ArangoDB Use Cases
ArangoDB is a database system with a large solution space because it combines graphs, documents, key-value, search engine, and machine learning all in one
ArangoDB as a graph database is a great fit for use cases like fraud detection, knowledge graphs, recommendation engines, identity and access management, network and IT operations, social media management, traffic management, and many more.
Uncover illegal activities by discovering difficult-to-detect patterns. ArangoDB lets you look beyond individual data points in disparate data sources, allowing you to integrate and harmonize data to analyze activities and relationships all together, for a broader view of connection patterns, to detect complex fraudulent behavior such as fraud rings.
Suggest products, services, and information to users based on data relationships. For example, you can use ArangoDB together with PyTorch Geometric to build a movie recommendation system, by analyzing the movies users watched and then predicting links between the two with a graph neural network (GNN).
Reduce downtime by connecting and visualizing network, infrastructure, and code. Network devices and how they interconnect can naturally be modeled as a graph. Traversal algorithms let you explore the routes between different nodes, with the option to stop at subnet boundaries or to take things like the connection bandwidth into account when path-finding.
Gain a complete understanding of your customers by integrating multiple data sources and code. ArangoDB can act as the platform to merge and consolidate information in any shape, with the added ability to link related records and to track data origins using graph features.
Increase security and compliance by managing data access based on role and position. You can map out an organization chart as a graph and use ArangoDB to determine who is authorized to see which information. Put ArangoDB’s graph capabilities to work to implement access control lists and permission inheritance.
Speed shipments by monitoring and optimizing the flow of goods through a supply chain. You can represent your inventory, supplier, and delivery information as a graph to understand what the possible sources of delays and disruptions are.
ArangoDB can be used as the backend for heterogeneous content management, e-commerce systems, Internet of Things applications, and more generally as a persistence layer for a broad range of services that benefit from an agile and scalable data store.

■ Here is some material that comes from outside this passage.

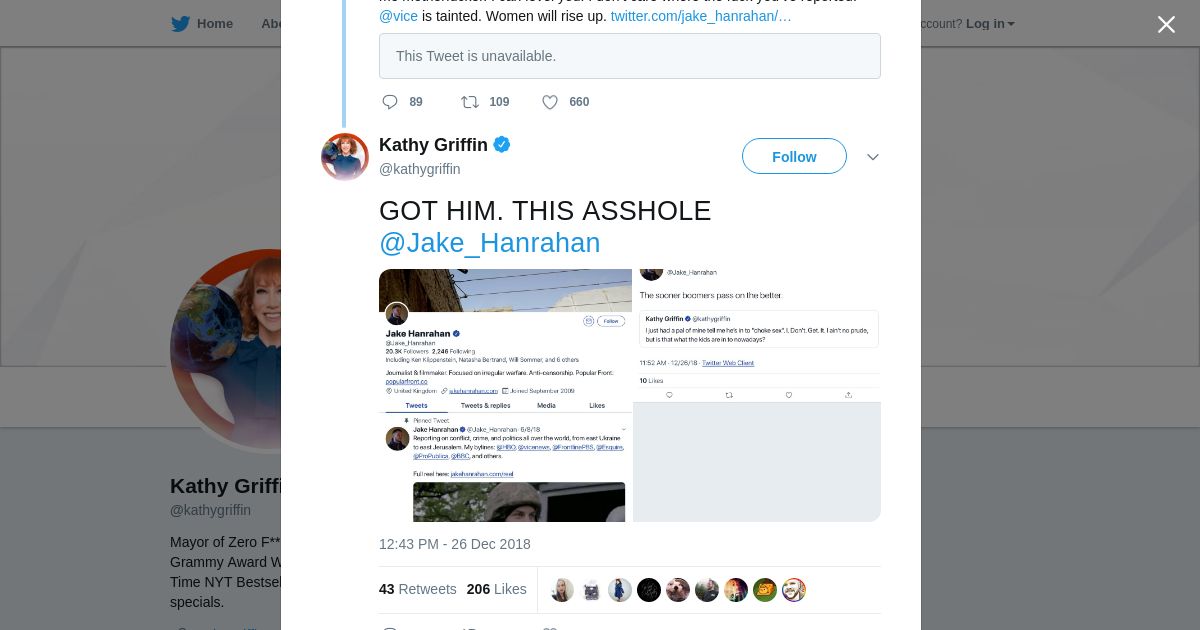View the 206 Likes list
This screenshot has height=630, width=1200.
(496, 589)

Store information of any kind without upfront schema declaration. ArangoDB is schema-free, storing every data record as a self-contained document, allowing you to manage heterogeneous content with ease. Build the next (headless) content management system on top of ArangoDB.
ArangoDB combines data modeling freedom with strong consistency and resilience features to power online shops and ordering systems. Handle product catalog data with ease using any combination of free text and structured data, and process checkouts with the necessary transactional guarantees.
Collect sensor readings and other IoT data in ArangoDB for a single view of everything. Store all data points in the same system that also lets you run aggregation queries using sliding windows for efficient data analysis.
Key-value stores are the simplest kind of database systems. Each record is stored as a block of data under a key that uniquely identifies the record. The data is opaque, which means the system doesn’t know anything about the contained information, it simply stores it and can retrieve it for you via the identifiers.
This paradigm is used at the heart of ArangoDB and allows it to scale well,
but without the limitations of a pure key-value store. Every document has a
_key attribute, which is either user-provided or automatically generated.
You can create additional indexes and work with subsets of attributes as
needed, requiring the system to be aware of the stored data structures - unlike
pure key-value stores.
While ArangoDB can store binary data, it is not designed for binary large objects (BLOBs) and works best with small to medium-sized JSON objects.
For more information about how ArangoDB persists data, see Storage Engine.
ArangoDB has a natively integrated search engine for a broad range of information retrieval needs. It is powered by inverted indexes and can index full-text, GeoJSON, as well as arbitrary JSON data. It supports various kinds of search patterns (tokens, phrases, wildcard, fuzzy, geo-spatial, etc.) and it can rank results by relevance and similarity using popular scoring algorithms.
It also features natural language processing (NLP) capabilities.
For more information about the search engine, see ArangoSearch.
You can use ArangoDB as the foundation for machine learning based on graphs at enterprise scale. You can use it as a metadata store for model training parameters, run analytical algorithms in the database, or serve operative queries using data that you computed.
ArangoDB integrates well into existing data infrastructures and provides connectors for popular machine learning frameworks and data processing ecosystems.